A solução também ameniza um dos desafios aprendidos na prática: a ausência do móvel colocado à venda. Explica-se: a pessoa que coloca um móvel usado para vender em geral o faz não só na Mobly como em outras plataformas. E, ao concretizar a venda, raramente se dá ao trabalho de retirar o anúncio em cada uma das demais plataformas.
Best sellers dos móveis usados
Os best sellers da Mobly Usados são, nessa ordem, sofás e conjuntos de mesa e cadeiras. Mas a startup vende também quadros, tapetes, cortinas etc.
“Tem sido um aprendizado porque é um mercado muito informal”, disse Andrade. “Muitas pessoas dizem que têm muito medo de comprar e sofrer um golpe. Quando acessamos grupos no Facebook ou no WhatsApp para captar vendedores para a plataforma, muitas delas ficam desconfiadas e perguntam se é a Mobly mesmo”, afirmou Andrade.
A captação de vendedores que possam ampliar o sortimento da plataforma é um dos principais desafios para sustentar o crescimento. Existem empresas menores dedicadas à compra e venda de móveis usados e que sobem todo o seu estoque na plataforma, mas pessoas físicas respondem por algo entre 75% e 80% das vendas da Mobly Usados.
Integração das duas plataformas
Além do ganho de escala projetado, a Mobly planeja desenvolver novas ferramentas desenhadas para o negócio em 2022. Hoje a startup já oferece serviços relacionados ao produto de segunda mão vendido, como higienização do sofá.
Também faz parte dos planos uma integração entre as plataformas, que hoje operam de forma independente. “Queremos juntar os dois negócios e integrar a Mobly Usados à experiência de compra da Mobly. No limite, o cliente poderá navegar no site da Mobly e escolher se quer olhar móveis novos apenas ou só usados”, afirmou Noda.
“E se o cliente estiver saindo do site depois de olhar um sofá novo poderá aparecer uma notificação dizendo ‘eu tenho o mesmo sofá 30% mais barato, mas usado. Quer dar uma olhada?’ Ou seja, acaba sendo mais um argumento para manter o cliente dentro da plataforma.”
Atualmente, da nova base de clientes da Mobly Usados, uma fatia de 15% a 20% veio da plataforma da Mobly dedicada a produtos novos.
A integração das plataformas endereçaria o que Noda classifica como o maior desafio do novo negócio: a logística. E abriria caminho para a expansão geográfica.
“Se eu retiro um móvel na casa do cliente em São Paulo e vou entregar no Rio de Janeiro, ou isso entra em um volume grande transportado ou a conta não vai fechar”, explicou.

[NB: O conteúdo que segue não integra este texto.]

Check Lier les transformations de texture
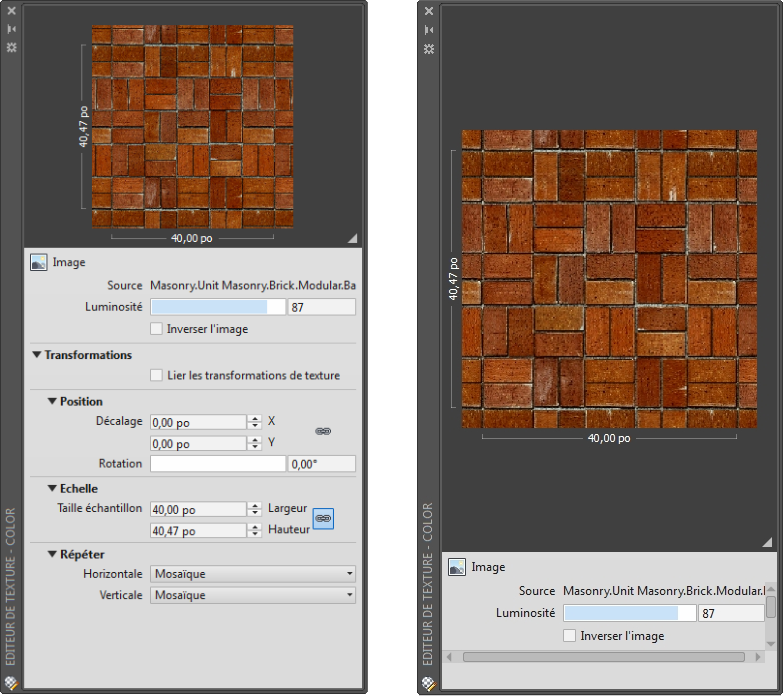Image resolution: width=784 pixels, height=696 pixels. coord(156,376)
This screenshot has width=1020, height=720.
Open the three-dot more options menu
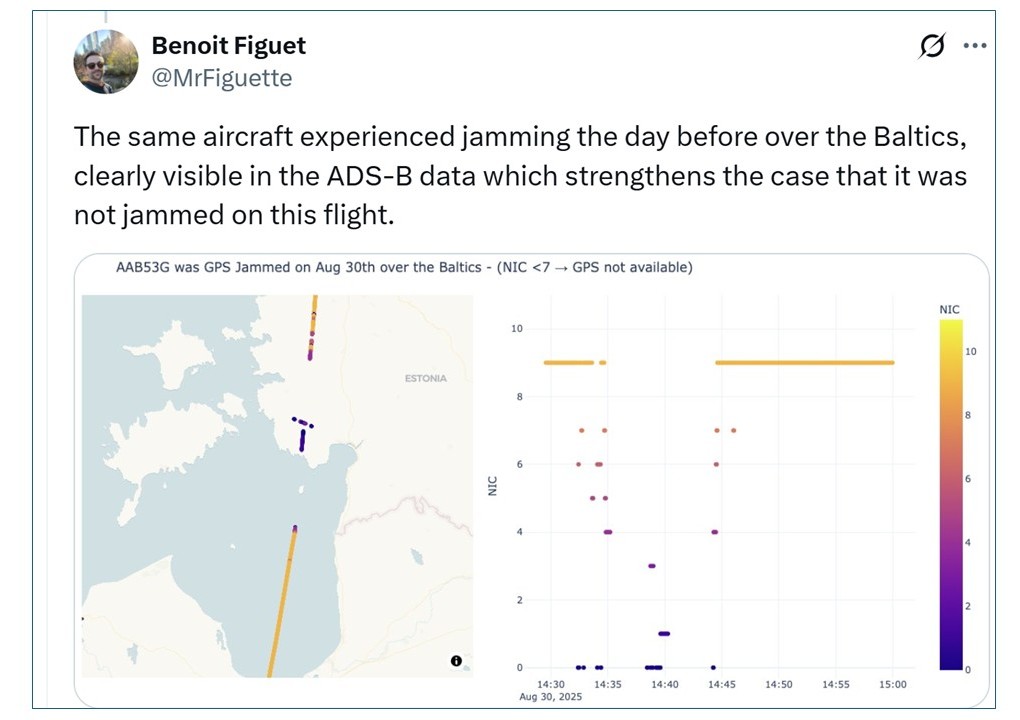point(975,46)
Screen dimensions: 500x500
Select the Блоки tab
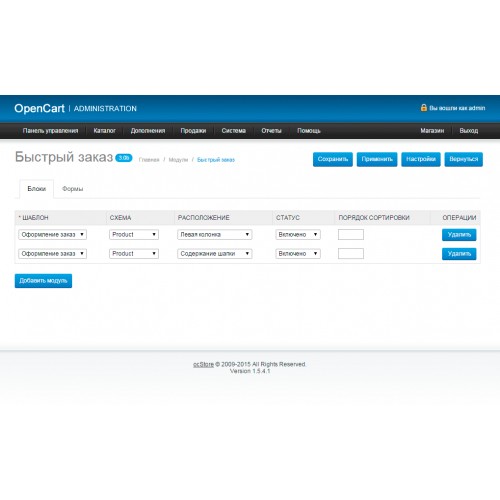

A unidade de negócios de usados pode servir também como embrião de uma funcionalidade nova da plataforma da Mobly: oferecer para quem pretende comprar um sofá novo na plataforma, por exemplo, um desconto junto com a possibilidade de retirada do sofá atual na casa do cliente. O projeto ainda está em fase de desenvolvimento.
“Existem muitas sinergias entre os dois negócios”, resumiu Noda.